*EXERCISE DETAILS*
Carry on the post about growing sprouted fodder for chickens, picking up after its last line.

Using no nutrients and no soil (or replacement), fodder uses only the seed itself and water to grow a grain replacement for livestock. Basically, you use organic seed grasses, water them several times daily over the course of a week or thereabouts (depending on the crop) by draining the water, re-capturing it, then harvesting it. The seed husk and roots become the base of the sprouts, forming the "biscuit". Watering is a pretty basic, quick maintenance program. Feeding a biscuit is a hell of a lot faster than walking around throwing feed at chickens! :D Efficiency is good!

What I love about hobby farming is the ingenuity of folks - people use tiny greenhouses, spare bathrooms, corner hallways and spare materials gleaned from yard sales. Sure, there's gorgeous setups and expensive systems you can buy. But there's a lot more thrift store systems out there. Ours will be one of those. Likely, using a lot of the stuff we have around here and a few things we've loaned out to folks that we need back. (Alicia, this means you!)

Basically, we're trying to bring down the cost of our chicken hobby. The biggest cost is feed, by growing our own fodder, we'll buy a pound of feed and get roughly 8 pounds of fodder out of it. Since we have around 20 standard sized chickens and 10 bantams, that's roughly 30 chickens. One biscuit should last us a few days. Not sure how many chicks a biscuit will feed, but we'll need to supplement with medicated starter, in any case.

http://fodderfeeds.com/Overview.htm

Date: 2012-04-08 10:18 pm (UTC)

*ENTRIES SHOWN*

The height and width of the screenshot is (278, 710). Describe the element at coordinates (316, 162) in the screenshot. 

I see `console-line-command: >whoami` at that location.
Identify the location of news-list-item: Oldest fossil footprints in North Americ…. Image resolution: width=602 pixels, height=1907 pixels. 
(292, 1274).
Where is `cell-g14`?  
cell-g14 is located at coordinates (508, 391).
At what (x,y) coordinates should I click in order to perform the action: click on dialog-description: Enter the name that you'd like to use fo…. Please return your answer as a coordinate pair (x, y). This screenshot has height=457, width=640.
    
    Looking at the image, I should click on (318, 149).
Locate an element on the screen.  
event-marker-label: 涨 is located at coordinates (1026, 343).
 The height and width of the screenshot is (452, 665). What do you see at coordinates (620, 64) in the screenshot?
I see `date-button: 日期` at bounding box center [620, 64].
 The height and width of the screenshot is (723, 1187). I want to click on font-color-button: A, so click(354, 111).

*ANSWER BOX*
From: [identity profile] bodlon.livejournal.com
I'll be curious to see how this goes! I've been mulling the idea of using totes to make "chicken salad" -- basically spare vegetable seed, herb seed, etc. grown in totes and rotated out so that the chickens can enjoy them -- but this fodder thing sounds brilliant as well.

Date: 2012-04-09 12:19 am (UTC)
From: [identity profile] tryst-inn.livejournal.com
Anything to get us off the corporate profit margin, I'm thinking. Especially as feed costs soar! Our biggest problem right now is the dang bulk seed resources - our little island isn't set for that, so we're looking into online sources.

Our racks arrive Monday, we have bins for starting now hubby just needs to sew up the tarp to trap the heat in. As soon as the seeds arrive, I'll start the soaking (though I need to decide what we're using for the 1-3 days worth of soaking, some kind of plastic buckets I figure).

Right now, I'm thinking of a combination of:
Chicken Wheat
Oat Grass
Rye
Barley

I'm also looking into Hops, Mustard and I'll be planting Sunflowers, as well.